Task instructions: Go through the entries below and change every "Where should I click to" to "Where do I click to". Leave everything else as it is.

--------------------------------------------------

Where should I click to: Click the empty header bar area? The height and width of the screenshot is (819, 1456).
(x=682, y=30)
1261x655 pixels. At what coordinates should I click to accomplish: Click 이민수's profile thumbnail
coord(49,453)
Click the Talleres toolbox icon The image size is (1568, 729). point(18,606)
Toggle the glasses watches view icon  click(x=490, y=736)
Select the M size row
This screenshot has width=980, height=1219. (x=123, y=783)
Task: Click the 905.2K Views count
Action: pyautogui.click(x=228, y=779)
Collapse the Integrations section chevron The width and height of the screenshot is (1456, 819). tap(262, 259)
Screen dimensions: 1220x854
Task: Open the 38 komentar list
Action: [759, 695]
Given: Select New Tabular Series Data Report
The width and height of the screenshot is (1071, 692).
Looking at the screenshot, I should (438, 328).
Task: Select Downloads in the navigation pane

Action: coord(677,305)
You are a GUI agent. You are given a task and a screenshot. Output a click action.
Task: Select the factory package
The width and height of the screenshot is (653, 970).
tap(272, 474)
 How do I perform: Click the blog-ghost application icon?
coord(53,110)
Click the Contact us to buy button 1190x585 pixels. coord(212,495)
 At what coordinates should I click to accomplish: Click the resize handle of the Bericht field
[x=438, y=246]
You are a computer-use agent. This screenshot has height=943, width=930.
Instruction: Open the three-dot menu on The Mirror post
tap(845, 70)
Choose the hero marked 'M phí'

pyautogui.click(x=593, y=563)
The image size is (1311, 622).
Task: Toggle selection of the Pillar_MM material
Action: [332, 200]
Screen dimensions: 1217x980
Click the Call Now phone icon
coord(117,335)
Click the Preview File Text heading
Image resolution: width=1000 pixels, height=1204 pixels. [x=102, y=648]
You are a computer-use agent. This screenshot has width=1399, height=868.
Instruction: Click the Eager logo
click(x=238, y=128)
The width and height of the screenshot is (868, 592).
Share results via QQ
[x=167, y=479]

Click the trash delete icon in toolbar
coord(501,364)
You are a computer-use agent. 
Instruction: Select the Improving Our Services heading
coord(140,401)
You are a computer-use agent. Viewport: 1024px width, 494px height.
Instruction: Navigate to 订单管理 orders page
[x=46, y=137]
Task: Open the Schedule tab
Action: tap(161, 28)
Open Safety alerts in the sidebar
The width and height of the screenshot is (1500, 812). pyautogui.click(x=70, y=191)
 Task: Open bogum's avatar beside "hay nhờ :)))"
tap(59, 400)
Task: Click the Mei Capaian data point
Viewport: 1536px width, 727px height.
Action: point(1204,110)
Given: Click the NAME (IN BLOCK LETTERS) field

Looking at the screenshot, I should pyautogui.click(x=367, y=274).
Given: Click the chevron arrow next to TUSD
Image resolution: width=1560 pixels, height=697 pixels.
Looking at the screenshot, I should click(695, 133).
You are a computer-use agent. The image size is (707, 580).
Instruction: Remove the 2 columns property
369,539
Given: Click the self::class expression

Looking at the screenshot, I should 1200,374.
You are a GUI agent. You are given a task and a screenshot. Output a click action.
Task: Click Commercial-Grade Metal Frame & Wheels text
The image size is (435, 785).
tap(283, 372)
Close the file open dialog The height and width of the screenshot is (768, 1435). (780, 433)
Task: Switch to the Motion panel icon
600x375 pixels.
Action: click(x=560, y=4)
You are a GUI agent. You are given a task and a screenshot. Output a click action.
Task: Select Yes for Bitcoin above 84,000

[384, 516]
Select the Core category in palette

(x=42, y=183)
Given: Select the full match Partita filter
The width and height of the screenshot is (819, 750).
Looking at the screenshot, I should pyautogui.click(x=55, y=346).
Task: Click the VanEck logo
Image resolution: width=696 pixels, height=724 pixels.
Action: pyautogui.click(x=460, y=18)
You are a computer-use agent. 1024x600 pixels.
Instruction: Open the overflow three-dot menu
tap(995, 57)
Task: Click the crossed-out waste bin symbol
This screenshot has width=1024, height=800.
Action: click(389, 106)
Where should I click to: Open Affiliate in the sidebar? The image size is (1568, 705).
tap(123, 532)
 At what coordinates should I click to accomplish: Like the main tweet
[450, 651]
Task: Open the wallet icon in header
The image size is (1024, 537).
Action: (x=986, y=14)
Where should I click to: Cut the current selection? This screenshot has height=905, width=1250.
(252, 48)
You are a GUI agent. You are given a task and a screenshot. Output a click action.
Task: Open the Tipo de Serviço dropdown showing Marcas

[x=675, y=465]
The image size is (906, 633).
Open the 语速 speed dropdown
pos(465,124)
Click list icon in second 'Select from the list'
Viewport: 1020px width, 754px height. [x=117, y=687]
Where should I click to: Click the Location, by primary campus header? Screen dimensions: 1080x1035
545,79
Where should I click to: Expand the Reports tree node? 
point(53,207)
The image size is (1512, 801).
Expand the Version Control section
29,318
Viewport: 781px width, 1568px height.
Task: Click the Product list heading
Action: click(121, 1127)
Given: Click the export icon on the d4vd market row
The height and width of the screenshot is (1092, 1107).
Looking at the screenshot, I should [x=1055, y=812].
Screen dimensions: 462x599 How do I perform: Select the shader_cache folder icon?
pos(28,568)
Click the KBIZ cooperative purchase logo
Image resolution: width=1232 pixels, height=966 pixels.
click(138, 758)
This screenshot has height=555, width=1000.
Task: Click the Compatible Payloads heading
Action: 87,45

--------------------------------------------------

Final answer:
Where do I click to: Click the empty header bar area? The height and width of the screenshot is (819, 1456).
(x=682, y=30)
1261x655 pixels. At what coordinates should I click to accomplish: Click 이민수's profile thumbnail
coord(49,453)
Click the Talleres toolbox icon The image size is (1568, 729). point(18,606)
Toggle the glasses watches view icon  click(x=490, y=736)
Select the M size row
This screenshot has width=980, height=1219. (x=123, y=783)
Task: Click the 905.2K Views count
Action: pyautogui.click(x=228, y=779)
Collapse the Integrations section chevron The width and height of the screenshot is (1456, 819). tap(262, 259)
Screen dimensions: 1220x854
Task: Open the 38 komentar list
Action: [759, 695]
Given: Select New Tabular Series Data Report
The width and height of the screenshot is (1071, 692).
Looking at the screenshot, I should (438, 328).
Task: Select Downloads in the navigation pane

Action: coord(677,305)
You are a GUI agent. You are given a task and a screenshot. Output a click action.
Task: Select the factory package
The width and height of the screenshot is (653, 970).
tap(272, 474)
 How do I perform: Click the blog-ghost application icon?
coord(53,110)
Click the Contact us to buy button 1190x585 pixels. coord(212,495)
 At what coordinates should I click to accomplish: Click the resize handle of the Bericht field
[x=438, y=246]
You are a computer-use agent. This screenshot has height=943, width=930.
Instruction: Open the three-dot menu on The Mirror post
tap(845, 70)
Choose the hero marked 'M phí'

pyautogui.click(x=593, y=563)
The image size is (1311, 622).
Task: Toggle selection of the Pillar_MM material
Action: [332, 200]
Screen dimensions: 1217x980
Click the Call Now phone icon
coord(117,335)
Click the Preview File Text heading
Image resolution: width=1000 pixels, height=1204 pixels. [x=102, y=648]
You are a computer-use agent. This screenshot has width=1399, height=868.
Instruction: Click the Eager logo
click(x=238, y=128)
The width and height of the screenshot is (868, 592).
Share results via QQ
[x=167, y=479]

Click the trash delete icon in toolbar
coord(501,364)
You are a computer-use agent. 
Instruction: Select the Improving Our Services heading
coord(140,401)
You are a computer-use agent. Viewport: 1024px width, 494px height.
Instruction: Navigate to 订单管理 orders page
[x=46, y=137]
Task: Open the Schedule tab
Action: tap(161, 28)
Open Safety alerts in the sidebar
The width and height of the screenshot is (1500, 812). pyautogui.click(x=70, y=191)
 Task: Open bogum's avatar beside "hay nhờ :)))"
tap(59, 400)
Task: Click the Mei Capaian data point
Viewport: 1536px width, 727px height.
Action: point(1204,110)
Given: Click the NAME (IN BLOCK LETTERS) field

Looking at the screenshot, I should pyautogui.click(x=367, y=274).
Given: Click the chevron arrow next to TUSD
Image resolution: width=1560 pixels, height=697 pixels.
Looking at the screenshot, I should click(695, 133).
You are a computer-use agent. The image size is (707, 580).
Instruction: Remove the 2 columns property
369,539
Given: Click the self::class expression

Looking at the screenshot, I should 1200,374.
You are a GUI agent. You are given a task and a screenshot. Output a click action.
Task: Click Commercial-Grade Metal Frame & Wheels text
The image size is (435, 785).
tap(283, 372)
Close the file open dialog The height and width of the screenshot is (768, 1435). (780, 433)
Task: Switch to the Motion panel icon
600x375 pixels.
Action: click(x=560, y=4)
You are a GUI agent. You are given a task and a screenshot. Output a click action.
Task: Select Yes for Bitcoin above 84,000

[384, 516]
Select the Core category in palette

(x=42, y=183)
Given: Select the full match Partita filter
The width and height of the screenshot is (819, 750).
Looking at the screenshot, I should pyautogui.click(x=55, y=346).
Task: Click the VanEck logo
Image resolution: width=696 pixels, height=724 pixels.
Action: pyautogui.click(x=460, y=18)
You are a computer-use agent. 1024x600 pixels.
Instruction: Open the overflow three-dot menu
tap(995, 57)
Task: Click the crossed-out waste bin symbol
This screenshot has width=1024, height=800.
Action: click(389, 106)
Where do I click to: Open Affiliate in the sidebar? The image size is (1568, 705).
tap(123, 532)
 At what coordinates should I click to accomplish: Like the main tweet
[450, 651]
Task: Open the wallet icon in header
The image size is (1024, 537).
Action: (x=986, y=14)
Where do I click to: Cut the current selection? This screenshot has height=905, width=1250.
(252, 48)
You are a GUI agent. You are given a task and a screenshot. Output a click action.
Task: Open the Tipo de Serviço dropdown showing Marcas

[x=675, y=465]
The image size is (906, 633).
Open the 语速 speed dropdown
pos(465,124)
Click list icon in second 'Select from the list'
Viewport: 1020px width, 754px height. [x=117, y=687]
Where do I click to: Click the Location, by primary campus header? Screen dimensions: 1080x1035
545,79
Where do I click to: Expand the Reports tree node? 
point(53,207)
The image size is (1512, 801).
Expand the Version Control section
29,318
Viewport: 781px width, 1568px height.
Task: Click the Product list heading
Action: click(121, 1127)
Given: Click the export icon on the d4vd market row
The height and width of the screenshot is (1092, 1107).
Looking at the screenshot, I should [x=1055, y=812].
Screen dimensions: 462x599 How do I perform: Select the shader_cache folder icon?
pos(28,568)
Click the KBIZ cooperative purchase logo
Image resolution: width=1232 pixels, height=966 pixels.
click(138, 758)
This screenshot has height=555, width=1000.
Task: Click the Compatible Payloads heading
Action: 87,45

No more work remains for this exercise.